[Records in a dataset]
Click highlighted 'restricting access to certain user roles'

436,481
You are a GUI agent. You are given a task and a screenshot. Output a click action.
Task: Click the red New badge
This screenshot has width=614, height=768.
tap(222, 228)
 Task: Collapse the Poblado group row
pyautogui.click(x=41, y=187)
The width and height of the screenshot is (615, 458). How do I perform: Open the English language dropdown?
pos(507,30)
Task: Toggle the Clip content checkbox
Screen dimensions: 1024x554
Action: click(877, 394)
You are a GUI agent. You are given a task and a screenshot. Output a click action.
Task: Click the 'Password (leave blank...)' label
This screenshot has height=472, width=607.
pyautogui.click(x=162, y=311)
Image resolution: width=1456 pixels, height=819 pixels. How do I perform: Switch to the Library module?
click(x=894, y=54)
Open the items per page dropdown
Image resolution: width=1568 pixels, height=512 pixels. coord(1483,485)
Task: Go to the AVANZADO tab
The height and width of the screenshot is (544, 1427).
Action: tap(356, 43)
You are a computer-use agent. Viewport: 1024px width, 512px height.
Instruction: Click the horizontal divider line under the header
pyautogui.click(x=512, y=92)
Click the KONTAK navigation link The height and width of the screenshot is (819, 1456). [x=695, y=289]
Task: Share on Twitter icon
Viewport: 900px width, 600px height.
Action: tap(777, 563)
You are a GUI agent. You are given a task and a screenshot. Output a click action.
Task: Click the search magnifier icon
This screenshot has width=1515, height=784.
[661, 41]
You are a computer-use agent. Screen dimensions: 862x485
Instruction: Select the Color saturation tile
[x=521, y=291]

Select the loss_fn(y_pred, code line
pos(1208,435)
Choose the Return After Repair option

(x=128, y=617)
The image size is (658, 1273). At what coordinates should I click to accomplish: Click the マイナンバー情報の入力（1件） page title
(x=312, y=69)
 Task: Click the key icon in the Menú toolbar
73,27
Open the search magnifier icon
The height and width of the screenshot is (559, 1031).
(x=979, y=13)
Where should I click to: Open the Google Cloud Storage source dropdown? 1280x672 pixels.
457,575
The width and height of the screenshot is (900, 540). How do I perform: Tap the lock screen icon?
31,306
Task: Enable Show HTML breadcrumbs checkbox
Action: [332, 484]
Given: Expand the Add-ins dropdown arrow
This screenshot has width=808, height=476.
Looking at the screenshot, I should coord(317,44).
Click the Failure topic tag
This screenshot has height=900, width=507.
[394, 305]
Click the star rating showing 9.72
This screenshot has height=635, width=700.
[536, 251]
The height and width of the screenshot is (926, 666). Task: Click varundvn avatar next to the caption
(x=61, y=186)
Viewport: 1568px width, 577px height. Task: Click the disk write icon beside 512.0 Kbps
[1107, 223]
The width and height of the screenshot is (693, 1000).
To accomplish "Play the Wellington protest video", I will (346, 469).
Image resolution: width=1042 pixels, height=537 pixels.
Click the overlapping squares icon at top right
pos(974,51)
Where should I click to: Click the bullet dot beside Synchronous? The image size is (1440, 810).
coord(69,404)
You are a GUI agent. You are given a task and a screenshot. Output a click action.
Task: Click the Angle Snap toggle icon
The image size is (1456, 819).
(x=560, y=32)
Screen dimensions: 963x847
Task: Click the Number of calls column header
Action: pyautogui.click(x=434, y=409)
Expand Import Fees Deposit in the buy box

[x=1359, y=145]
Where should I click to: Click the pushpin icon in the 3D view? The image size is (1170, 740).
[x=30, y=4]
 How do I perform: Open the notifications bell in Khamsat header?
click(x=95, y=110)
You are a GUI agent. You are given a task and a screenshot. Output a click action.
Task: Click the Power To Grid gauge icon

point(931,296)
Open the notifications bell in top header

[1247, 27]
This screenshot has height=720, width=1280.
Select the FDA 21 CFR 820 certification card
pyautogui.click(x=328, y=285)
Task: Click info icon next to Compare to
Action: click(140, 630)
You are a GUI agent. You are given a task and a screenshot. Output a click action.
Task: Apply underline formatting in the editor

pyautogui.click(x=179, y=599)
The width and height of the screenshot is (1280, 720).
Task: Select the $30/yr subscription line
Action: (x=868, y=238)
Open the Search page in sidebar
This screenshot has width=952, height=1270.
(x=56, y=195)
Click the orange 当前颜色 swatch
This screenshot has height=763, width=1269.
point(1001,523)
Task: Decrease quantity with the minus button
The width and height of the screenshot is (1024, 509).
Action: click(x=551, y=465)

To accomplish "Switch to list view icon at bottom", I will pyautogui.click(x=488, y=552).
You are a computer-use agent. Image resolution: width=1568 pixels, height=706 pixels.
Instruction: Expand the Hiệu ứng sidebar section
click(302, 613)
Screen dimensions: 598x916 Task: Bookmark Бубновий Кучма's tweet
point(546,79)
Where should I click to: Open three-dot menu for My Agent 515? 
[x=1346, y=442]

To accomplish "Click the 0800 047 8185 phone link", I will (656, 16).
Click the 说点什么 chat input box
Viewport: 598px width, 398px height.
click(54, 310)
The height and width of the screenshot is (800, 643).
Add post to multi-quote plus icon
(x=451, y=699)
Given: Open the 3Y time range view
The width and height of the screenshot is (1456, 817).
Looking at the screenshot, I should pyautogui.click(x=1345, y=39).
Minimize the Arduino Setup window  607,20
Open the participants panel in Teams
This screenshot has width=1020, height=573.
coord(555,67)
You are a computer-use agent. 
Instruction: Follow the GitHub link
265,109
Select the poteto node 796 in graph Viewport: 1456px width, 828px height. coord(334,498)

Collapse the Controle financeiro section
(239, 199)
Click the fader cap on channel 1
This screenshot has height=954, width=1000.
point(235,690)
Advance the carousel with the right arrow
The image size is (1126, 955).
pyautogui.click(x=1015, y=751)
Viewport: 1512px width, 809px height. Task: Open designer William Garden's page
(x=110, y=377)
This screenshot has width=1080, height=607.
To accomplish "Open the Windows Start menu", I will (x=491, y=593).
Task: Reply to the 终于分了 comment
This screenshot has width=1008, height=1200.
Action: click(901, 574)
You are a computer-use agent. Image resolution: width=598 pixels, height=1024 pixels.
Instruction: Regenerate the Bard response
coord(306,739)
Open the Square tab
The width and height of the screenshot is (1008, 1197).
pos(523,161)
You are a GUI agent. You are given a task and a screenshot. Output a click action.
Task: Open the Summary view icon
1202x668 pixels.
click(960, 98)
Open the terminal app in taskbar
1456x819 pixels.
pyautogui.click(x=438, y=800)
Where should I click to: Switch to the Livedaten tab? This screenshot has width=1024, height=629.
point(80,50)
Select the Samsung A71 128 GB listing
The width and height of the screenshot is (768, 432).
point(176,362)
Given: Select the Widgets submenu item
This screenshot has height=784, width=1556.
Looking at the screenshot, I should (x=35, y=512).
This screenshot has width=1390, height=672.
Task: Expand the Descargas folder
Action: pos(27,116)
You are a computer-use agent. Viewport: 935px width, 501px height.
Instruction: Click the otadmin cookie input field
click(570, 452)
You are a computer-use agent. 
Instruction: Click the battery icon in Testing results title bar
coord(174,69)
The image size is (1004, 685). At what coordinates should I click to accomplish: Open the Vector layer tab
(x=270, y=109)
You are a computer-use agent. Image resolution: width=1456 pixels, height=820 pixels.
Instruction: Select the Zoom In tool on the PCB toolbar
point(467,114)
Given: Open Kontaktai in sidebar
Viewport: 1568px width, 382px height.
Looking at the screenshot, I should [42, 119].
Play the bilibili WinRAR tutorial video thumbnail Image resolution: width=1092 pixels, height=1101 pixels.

## Task instructions:
Convert the records above into a JSON list of strings, with one string per line and blank lines omitted.

## Final result:
[
  "Click highlighted 'restricting access to certain user roles'",
  "436,481",
  "You are a GUI agent. You are given a task and a screenshot. Output a click action.",
  "Task: Click the red New badge",
  "This screenshot has width=614, height=768.",
  "tap(222, 228)",
  " Task: Collapse the Poblado group row",
  "pyautogui.click(x=41, y=187)",
  "The width and height of the screenshot is (615, 458). How do I perform: Open the English language dropdown?",
  "pos(507,30)",
  "Task: Toggle the Clip content checkbox",
  "Screen dimensions: 1024x554",
  "Action: click(877, 394)",
  "You are a GUI agent. You are given a task and a screenshot. Output a click action.",
  "Task: Click the 'Password (leave blank...)' label",
  "This screenshot has height=472, width=607.",
  "pyautogui.click(x=162, y=311)",
  "Image resolution: width=1456 pixels, height=819 pixels. How do I perform: Switch to the Library module?",
  "click(x=894, y=54)",
  "Open the items per page dropdown",
  "Image resolution: width=1568 pixels, height=512 pixels. coord(1483,485)",
  "Task: Go to the AVANZADO tab",
  "The height and width of the screenshot is (544, 1427).",
  "Action: tap(356, 43)",
  "You are a computer-use agent. Viewport: 1024px width, 512px height.",
  "Instruction: Click the horizontal divider line under the header",
  "pyautogui.click(x=512, y=92)",
  "Click the KONTAK navigation link The height and width of the screenshot is (819, 1456). [x=695, y=289]",
  "Task: Share on Twitter icon",
  "Viewport: 900px width, 600px height.",
  "Action: tap(777, 563)",
  "You are a GUI agent. You are given a task and a screenshot. Output a click action.",
  "Task: Click the search magnifier icon",
  "This screenshot has width=1515, height=784.",
  "[661, 41]",
  "You are a computer-use agent. Screen dimensions: 862x485",
  "Instruction: Select the Color saturation tile",
  "[x=521, y=291]",
  "Select the loss_fn(y_pred, code line",
  "pos(1208,435)",
  "Choose the Return After Repair option",
  "(x=128, y=617)",
  "The image size is (658, 1273). At what coordinates should I click to accomplish: Click the マイナンバー情報の入力（1件） page title",
  "(x=312, y=69)",
  " Task: Click the key icon in the Menú toolbar",
  "73,27",
  "Open the search magnifier icon",
  "The height and width of the screenshot is (559, 1031).",
  "(x=979, y=13)",
  "Where should I click to: Open the Google Cloud Storage source dropdown? 1280x672 pixels.",
  "457,575",
  "The width and height of the screenshot is (900, 540). How do I perform: Tap the lock screen icon?",
  "31,306",
  "Task: Enable Show HTML breadcrumbs checkbox",
  "Action: [332, 484]",
  "Given: Expand the Add-ins dropdown arrow",
  "This screenshot has width=808, height=476.",
  "Looking at the screenshot, I should coord(317,44).",
  "Click the Failure topic tag",
  "This screenshot has height=900, width=507.",
  "[394, 305]",
  "Click the star rating showing 9.72",
  "This screenshot has height=635, width=700.",
  "[536, 251]",
  "The height and width of the screenshot is (926, 666). Task: Click varundvn avatar next to the caption",
  "(x=61, y=186)",
  "Viewport: 1568px width, 577px height. Task: Click the disk write icon beside 512.0 Kbps",
  "[1107, 223]",
  "The width and height of the screenshot is (693, 1000).",
  "To accomplish \"Play the Wellington protest video\", I will (346, 469).",
  "Image resolution: width=1042 pixels, height=537 pixels.",
  "Click the overlapping squares icon at top right",
  "pos(974,51)",
  "Where should I click to: Click the bullet dot beside Synchronous? The image size is (1440, 810).",
  "coord(69,404)",
  "You are a GUI agent. You are given a task and a screenshot. Output a click action.",
  "Task: Click the Angle Snap toggle icon",
  "The image size is (1456, 819).",
  "(x=560, y=32)",
  "Screen dimensions: 963x847",
  "Task: Click the Number of calls column header",
  "Action: pyautogui.click(x=434, y=409)",
  "Expand Import Fees Deposit in the buy box",
  "[x=1359, y=145]",
  "Where should I click to: Click the pushpin icon in the 3D view? The image size is (1170, 740).",
  "[x=30, y=4]",
  " How do I perform: Open the notifications bell in Khamsat header?",
  "click(x=95, y=110)",
  "You are a GUI agent. You are given a task and a screenshot. Output a click action.",
  "Task: Click the Power To Grid gauge icon",
  "point(931,296)",
  "Open the notifications bell in top header",
  "[1247, 27]",
  "This screenshot has height=720, width=1280.",
  "Select the FDA 21 CFR 820 certification card",
  "pyautogui.click(x=328, y=285)",
  "Task: Click info icon next to Compare to",
  "Action: click(140, 630)",
  "You are a GUI agent. You are given a task and a screenshot. Output a click action.",
  "Task: Apply underline formatting in the editor",
  "pyautogui.click(x=179, y=599)",
  "The width and height of the screenshot is (1280, 720).",
  "Task: Select the $30/yr subscription line",
  "Action: (x=868, y=238)",
  "Open the Search page in sidebar",
  "This screenshot has width=952, height=1270.",
  "(x=56, y=195)",
  "Click the orange 当前颜色 swatch",
  "This screenshot has height=763, width=1269.",
  "point(1001,523)",
  "Task: Decrease quantity with the minus button",
  "The width and height of the screenshot is (1024, 509).",
  "Action: click(x=551, y=465)",
  "To accomplish \"Switch to list view icon at bottom\", I will pyautogui.click(x=488, y=552).",
  "You are a computer-use agent. Image resolution: width=1568 pixels, height=706 pixels.",
  "Instruction: Expand the Hiệu ứng sidebar section",
  "click(302, 613)",
  "Screen dimensions: 598x916 Task: Bookmark Бубновий Кучма's tweet",
  "point(546,79)",
  "Where should I click to: Open three-dot menu for My Agent 515? ",
  "[x=1346, y=442]",
  "To accomplish \"Click the 0800 047 8185 phone link\", I will (656, 16).",
  "Click the 说点什么 chat input box",
  "Viewport: 598px width, 398px height.",
  "click(54, 310)",
  "The height and width of the screenshot is (800, 643).",
  "Add post to multi-quote plus icon",
  "(x=451, y=699)",
  "Given: Open the 3Y time range view",
  "The width and height of the screenshot is (1456, 817).",
  "Looking at the screenshot, I should pyautogui.click(x=1345, y=39).",
  "Minimize the Arduino Setup window  607,20",
  "Open the participants panel in Teams",
  "This screenshot has width=1020, height=573.",
  "coord(555,67)",
  "You are a computer-use agent. ",
  "Instruction: Follow the GitHub link",
  "265,109",
  "Select the poteto node 796 in graph Viewport: 1456px width, 828px height. coord(334,498)",
  "Collapse the Controle financeiro section",
  "(239, 199)",
  "Click the fader cap on channel 1",
  "This screenshot has height=954, width=1000.",
  "point(235,690)",
  "Advance the carousel with the right arrow",
  "The image size is (1126, 955).",
  "pyautogui.click(x=1015, y=751)",
  "Viewport: 1512px width, 809px height. Task: Open designer William Garden's page",
  "(x=110, y=377)",
  "This screenshot has width=1080, height=607.",
  "To accomplish \"Open the Windows Start menu\", I will (x=491, y=593).",
  "Task: Reply to the 终于分了 comment",
  "This screenshot has width=1008, height=1200.",
  "Action: click(901, 574)",
  "You are a computer-use agent. Image resolution: width=598 pixels, height=1024 pixels.",
  "Instruction: Regenerate the Bard response",
  "coord(306,739)",
  "Open the Square tab",
  "The width and height of the screenshot is (1008, 1197).",
  "pos(523,161)",
  "You are a GUI agent. You are given a task and a screenshot. Output a click action.",
  "Task: Open the Summary view icon",
  "1202x668 pixels.",
  "click(960, 98)",
  "Open the terminal app in taskbar",
  "1456x819 pixels.",
  "pyautogui.click(x=438, y=800)",
  "Where should I click to: Switch to the Livedaten tab? This screenshot has width=1024, height=629.",
  "point(80,50)",
  "Select the Samsung A71 128 GB listing",
  "The width and height of the screenshot is (768, 432).",
  "point(176,362)",
  "Given: Select the Widgets submenu item",
  "This screenshot has height=784, width=1556.",
  "Looking at the screenshot, I should (x=35, y=512).",
  "This screenshot has width=1390, height=672.",
  "Task: Expand the Descargas folder",
  "Action: pos(27,116)",
  "You are a computer-use agent. Viewport: 935px width, 501px height.",
  "Instruction: Click the otadmin cookie input field",
  "click(570, 452)",
  "You are a computer-use agent. ",
  "Instruction: Click the battery icon in Testing results title bar",
  "coord(174,69)",
  "The image size is (1004, 685). At what coordinates should I click to accomplish: Open the Vector layer tab",
  "(x=270, y=109)",
  "You are a computer-use agent. Image resolution: width=1456 pixels, height=820 pixels.",
  "Instruction: Select the Zoom In tool on the PCB toolbar",
  "point(467,114)",
  "Given: Open Kontaktai in sidebar",
  "Viewport: 1568px width, 382px height.",
  "Looking at the screenshot, I should [42, 119].",
  "Play the bilibili WinRAR tutorial video thumbnail Image resolution: width=1092 pixels, height=1101 pixels."
]